NEW YORK ( TheStreet) -- The latest quarterly disclosures of investment heavyweights like Warren Buffett and John Paulson have by now been extensively covered. The question for investors now is which investment guru should they follow? Who made the wisest pick?

Users of TheStreet who took our poll would still prefer to place their bets with Buffett's latest pick over those of other investment managers, though George Soros came in a close second.

Readers were asked which market heavyweight they thought made the wisest pick, based on their top new buys. Out of the more than 435 readers who took the poll, 29% said they thought Warren Buffett made the wisest move with his latest addition, Bank of New York Mellon ( BK).

The world's largest custody bank has been in an acquisition mode, buying PNC Global Investment Servicing, which serves the asset management industry. It also bought Canadian wealth advisory services company i3. But Mellon might itself be an attractive target for larger banks looking to expand their wealth management business. The stock is up 10% in the last three months and trades at a price-earnings multiple of 13.5.

George Soros' Dendreon ( DNDN) was also popular with readers, garnering 26% of the votes. Dendreon shares are up 40% year to date. Shares got a further lift last week after a medicare panel endorsed the on-label use of its prostate cancer drug, Provenge. Medicare sales would generate $1.7 billion a year for Dendreon by 2014.

David Einhorn's well-known short position in St.Joe ( JOE) came in third, with 15% of the votes. A 13F filing normally reveals only long equity positions, but Einhorn disclosed his short position in the stock last month in an elaborate presentation at the Value Investing Congress.

The hedge fund manager said the company would have to take more write-downs as its real estate assets in Florida were nothing more than a "deserted swampland." That pitted him against deep-value investor Bruce Berkowitz, who went on to buy more of the stock. In an interview with TheStreet, Berkowitz said, "If David wants to create an asset at a cheaper price for me to buy, thank you."

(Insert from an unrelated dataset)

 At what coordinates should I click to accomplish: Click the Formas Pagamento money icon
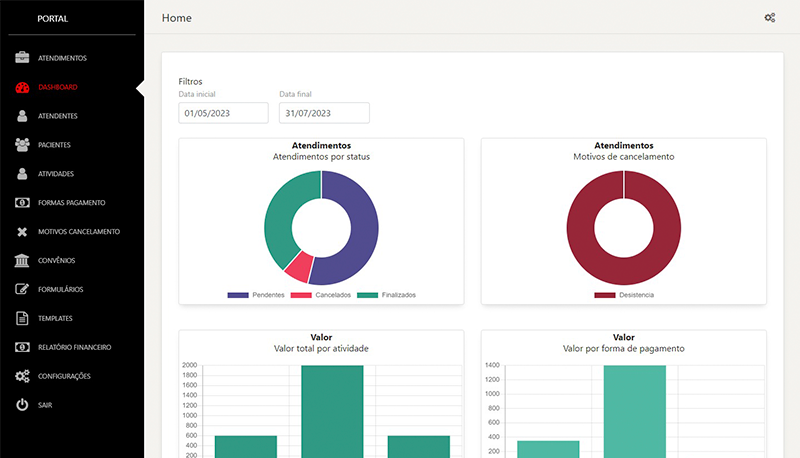(22, 203)
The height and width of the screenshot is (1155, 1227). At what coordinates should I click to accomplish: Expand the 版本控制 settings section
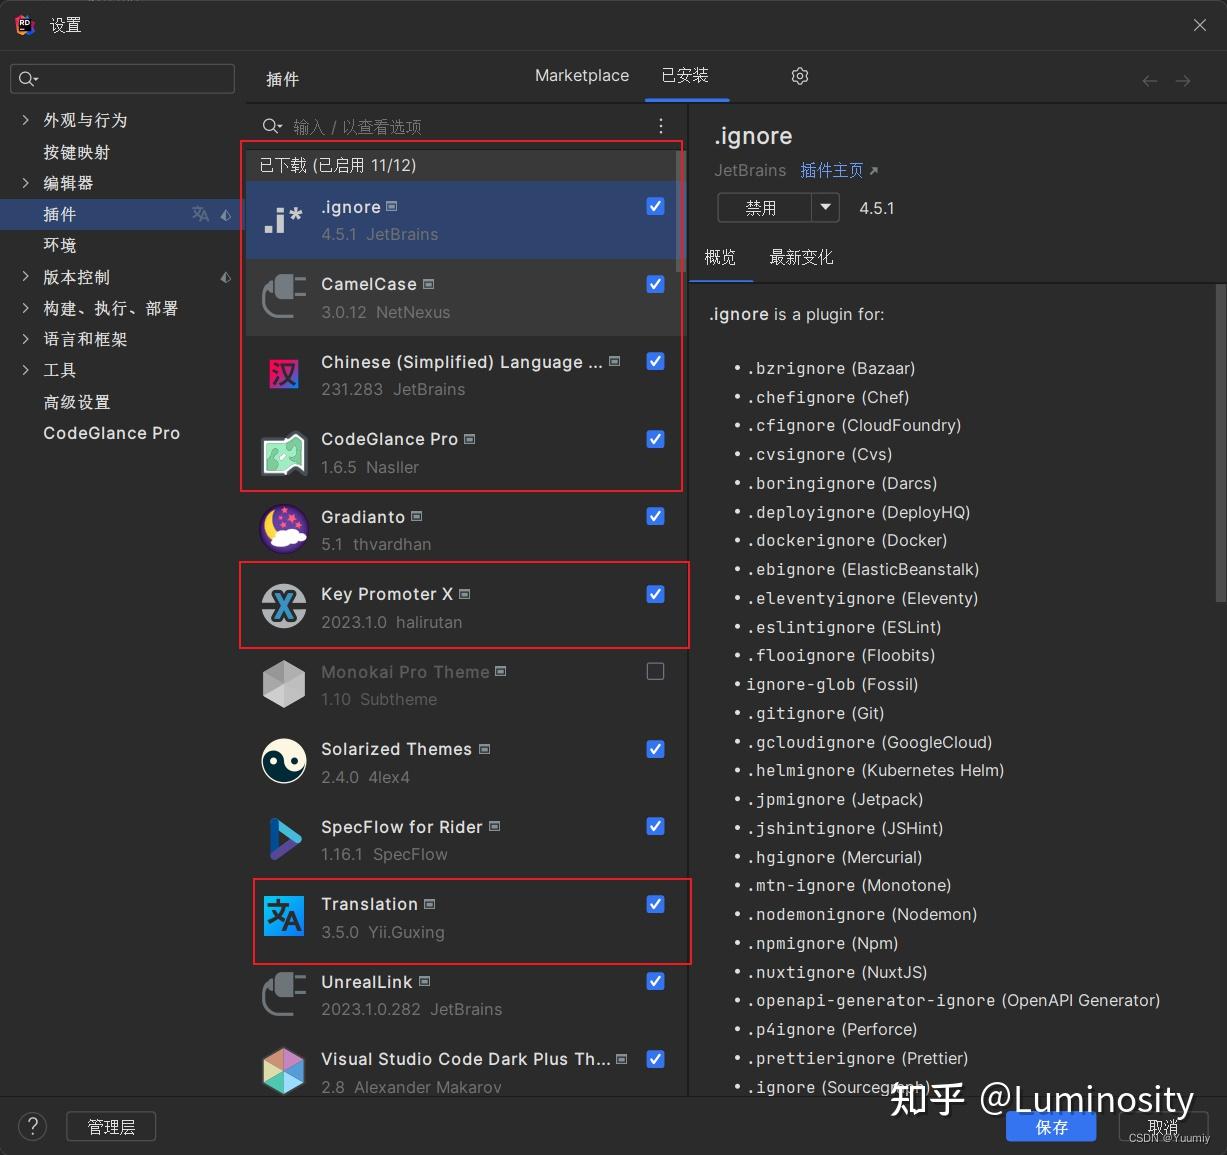click(25, 277)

The vote was evenly split between David Tepper's Hewlett Packard ( HPQ) and John Paulson's Anadarko Petroleum ( APC), each getting 64 votes, or slightly less than 15% of the total. Tepper notably added large-cap tech stocks to his portfolio even as he cut back on financials. Both stocks have been up on good news lately. Hewlett Packard on Monday said its profits rose 17% to $1.33 per share, beating estimates by 6 cents. Anadarko also announced Monday that it had made a "substantial discovery" off Brazil's coast.